What is the source of lithium in the brine? Where does it come from?
Due to its increasing economic importance, Lithium deposits are coming under more intense scrutiny, by organisations such as the United States Geological Survey (1). The Salar de Uyuni deposit in Bolivia is one of the deposits of lithium brine that is undergoing modelling and research.
The USGS noted that all lithium brine deposits have some very similar characteristics, climatically, they are in arid environments, be near one or more aquifers and have had sufficient time for the accumulation of the lithium from weathering processes, other commonalities include the tectonic settings, associated volcanic/hydrothermal activity and local petrology (lithium bearing rocks) (1).
The geological setting of the Salar de Uyuni is described by the USGS (1) as being situated in the Altiplano of Bolivia and Chile - a high, internally drained plateau along the crest of the Andean convergent boundary orogen, that includes closed basins. Active faulting is present, causing in subsidence, allowing sediments to accumulate.
Observations made by Hofstra et al. (2013) (2) in similar lithium brine deposits in the United States came to the conclusion that melt inclusions in quartz phenocrysts in rhyolite tuffs in association with hydrothermal deposits of tin, molybdenum and beryllium have been found to be heavily enriched in lithium (to the order of 1000's ppm). Hofstra et al. (2013) surmise from these observations that the source of the lithium has been leached out over time from the nearby rhyolitic tuffs of the Bolivian tin belts to the east of the Salar de Uyuni (2),(3).

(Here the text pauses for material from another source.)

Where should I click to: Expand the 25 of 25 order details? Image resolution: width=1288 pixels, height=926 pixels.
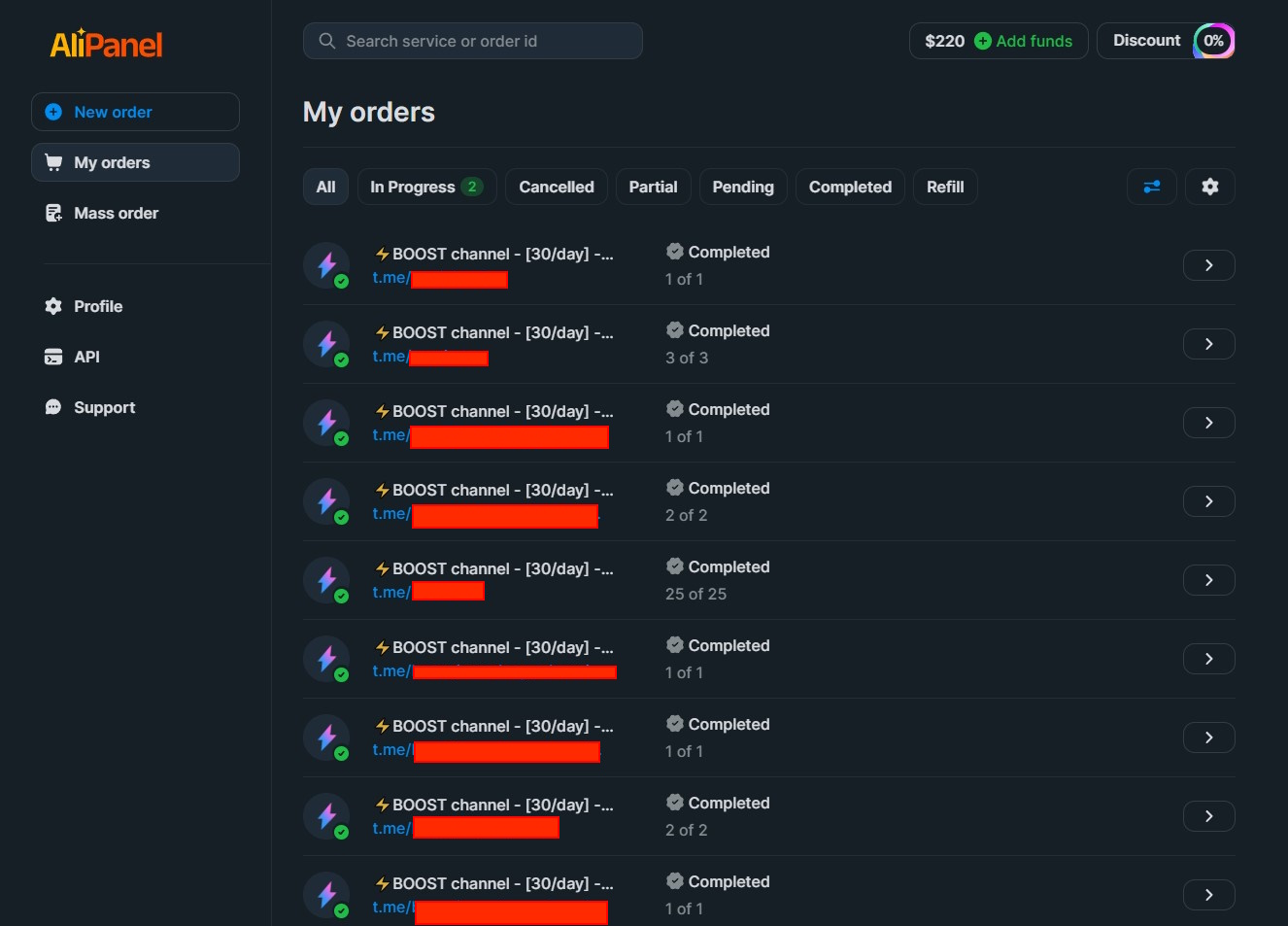click(x=1208, y=580)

The lithium is then leached out of the rhyolite by meteoric water, draining into the basins and concentrated by evaporation in the local arid environments.
References
(1) Bradley et al. 2013, A Preliminary Deposit Model for Lithium Brines, USGS Open-File Report 2013–1006
(2) Hofstra et al. 2013, Silicate Melt Inclusion Evidence for Extreme Pre-eruptive Enrichment and Post-eruptive Depletion of Lithium in Silicic Volcanic Rocks of the Western United States: Implications for the Origin of Lithium-Rich Brines*, Economic Geology
(3) Arce-Burgoa and Goldfarb, 2009, Metallogeny of Bolivia, Metalliferous Ore Deposits of Bolivia
Adding to Sabre Tooth's summary:
In addition to weathering of felsic volcanics as ST describes, another aspect that has received attention over the years has been direct input to the salar (or playa) from hot spring sources. The idea being that the lithium is coming in as magmatic, not just meteoric water. There is no question that hot springs are typically associated with lithium brines - but since the causal relationship is not yet conclusive, there could be an underlying confounding variable.

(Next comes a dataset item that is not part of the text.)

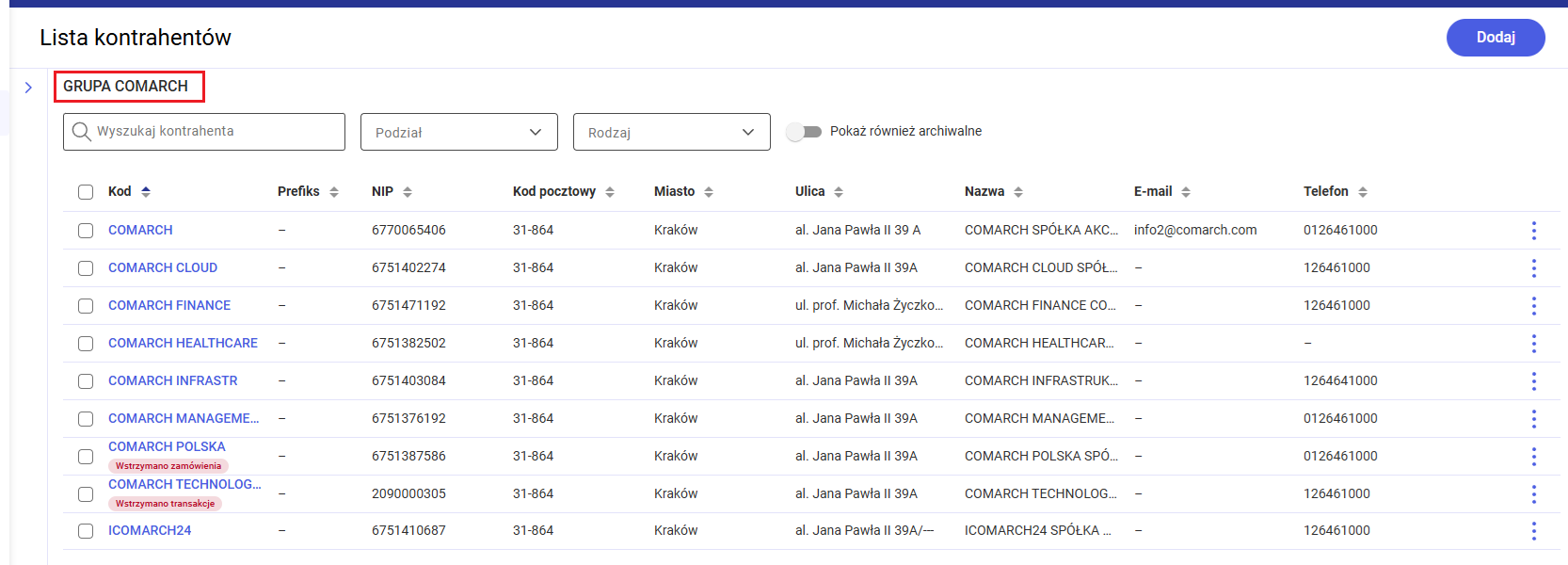
Task: Sort by E-mail column sort icon
Action: click(1186, 192)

A paper published recently by Daisuke Araoka (2013), notably covering the same part of Nevada as Hofstra (2013), finds isotopic evidence for the hot spring source over the weathering of felsic volcanics. So the debate is not quite over. There are some unusually high Li levels in silver and gold vein mineralization adjacent to Clayton Valley. I'm not sure how that fits in - the Ag-Au mineralization is quite a bit older but it could still relate to the bigger story. I don't know the Uyuni area as well as Argentine salares, but I don't think the hot spring model has been pushed there too much although I do hair it mentioned in Argentina occasionally.
A good geochemical discussion on sources in the Andes is provided in Risacher (2003). His work also has application in developing exploration techniques. The amount of research (aka funding) that has gone into porphyry deposit genesis and exploration methods dwarfs the amount that has gone into lithium brines. And much of the work that has been done has been by a few companies that have had no motivation to publish their work in the way that the academic groups researching porphyries have. Consequently there is still work to be done in this area. Risacher's paper, and others by him on the same subject are readable and interesting examples of applied geochemistry in genetic models and potential exploration methods.